Natascha Wille-Busch, Kelly Saabel, Curatola Borthers
Noch
einmal wird das Publikum mit einem großen Pferdeschaubild verwöhnt. Nun
in der Disziplin Hohe Schule. Natascha Wille-Busch macht den Auftakt.
In einem wunderschönen Kleid und mit viel Ausstrahlung reitet sie
Schulschritte auf einem Andalusier. Ein Steiger bildet den effektvollen
Abschluss. Dieser ist der Übergang zur groß aufgemachten Reiterei der
Familie Saabel, wie sie schon in der „Salto Vitale“-Produktion von
Roncalli zu sehen war. Riverdance gibt den Rhythmus vor. Tiziana und
Tochter Kelly Saabel sind die Reiterinnen. Alexandra Saabel und drei
weitere Tänzerinnen bilden den Counterpart am Boden. So entstehen
wunderbare Szenen. Ein wahrer Rausch aus Reiterei, Tanz, Musik und den
fantastischen Kostümen von Alexandra Saabel. Zum Spritzigsten was das
Genre Hand-auf-Hand-Akrobatik zu bieten hat, gehört die Nummer der Curatola Brothers. Das italienische Brüderpaar präsentiert die ganze
Palette der Tricks in einem hohen Tempo. Waghalsige Sprünge gehören
ebenfalls dazu. Mit großem Können und überzeugendem Verkauf bilden sie
den passenden Schlusspunkt der Programmfolge. Das ausführlich
zelebrierte Finale wird von zwei Tänzerinnen aus der Hohen Schule
umrahmt. So gestaltet sich der Abschied sehr stimmungsvoll.

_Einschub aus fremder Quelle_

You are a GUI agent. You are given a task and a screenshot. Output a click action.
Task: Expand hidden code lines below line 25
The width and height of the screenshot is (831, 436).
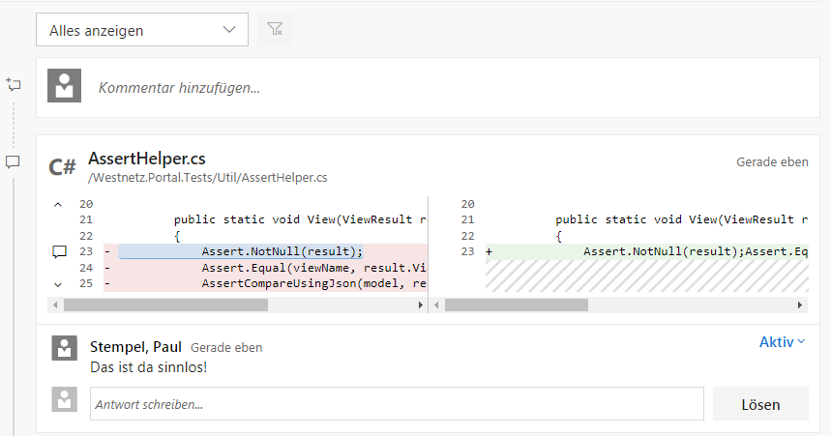point(58,284)
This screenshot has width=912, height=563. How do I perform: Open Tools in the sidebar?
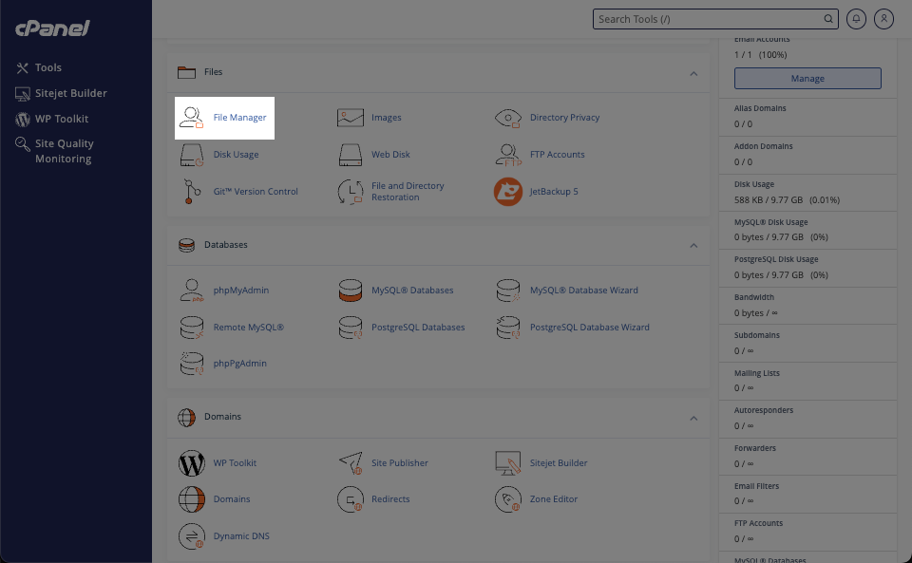[48, 68]
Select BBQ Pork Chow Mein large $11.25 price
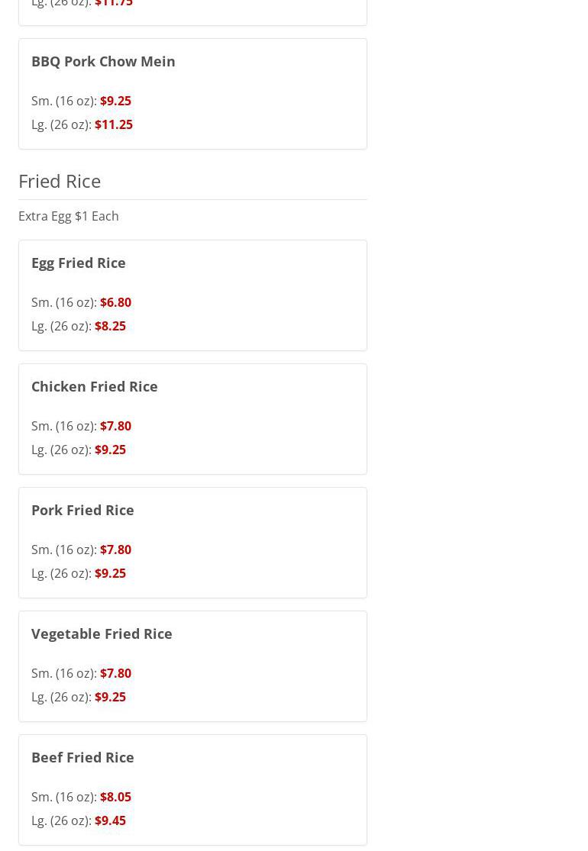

Pascal de Boer, Alfons Wille-Busch junior
Was
fehlt noch? Der Clown. In diesem Programm wird die Rolle von Pascal (de
Boer) übernommen. Mit seinen über die Show verteilten Auftritte bildet
der Niederländer den roten Faden. Dabei kommt er mit wenig Schminke aus
und braucht auch kein quietschbuntes Outfit, um lustig zu sein. Er
bringt seine Zuschauer mit kleinen Geschichten zum Lachen. Herrlich der
Audio-Heimkurs für Magier. Eigentlich befolgt Pascal die Anweisungen
vom Band genau. Allerdings nimmt er statt einem Bandana (Kopftuch) eine Banane aus
der mitgelieferten Kiste. Dadurch wird aus dem perfekten Kunststück ein
großer Spaß. Die Mimik des verhinderten Zauberers macht ihn
perfekt. Schön ist zudem die Szene, in der er aus einem gelben
Filzstück immer andere Hüte formt und so, passend zur Musik,
unterschiedliche Charaktere darstellt. Zudem liefert sich Pascal ein
Duell mit einem Zuschauer, bringt ein schreiendes Baby zur Ruhe und
geht auf eine Spritztour. Als besondere Überraschung gibt es noch einen
zweiten Spaßmacher. Alfons Wille-Busch junior hat es sich ebenfalls zum
Ziel gesetzt, das Publikum zum Lachen zu bringen. Und das tut der
Siebenjährige mit einem erstaunlichen Selbstbewusstsein. Die Nummer hat
er sich selbst zusammengestellt und variiert sie nach seinen eigenen
Vorstellungen. Da lässt er sich auch nicht reinreden, wie Vater Manuel
Wille-Busch amüsiert erzählt. Alfons meistert seinen Auftritt souverän.
Zunächst erzählt er komische Geschichten, Witze. Dann heißt es
„Das Musizieren ist hier verboten“. Manuel Frank gibt den Gegenspieler.
Dabei spielt der Junior Trompete und Ukulele. Großen Respekt vor diesem
Auftritt eines enthusiastischen Nachwuchsartisten. Für meine
fünfjährige Nichte jedenfalls war Alfons der Star des Nachmittags.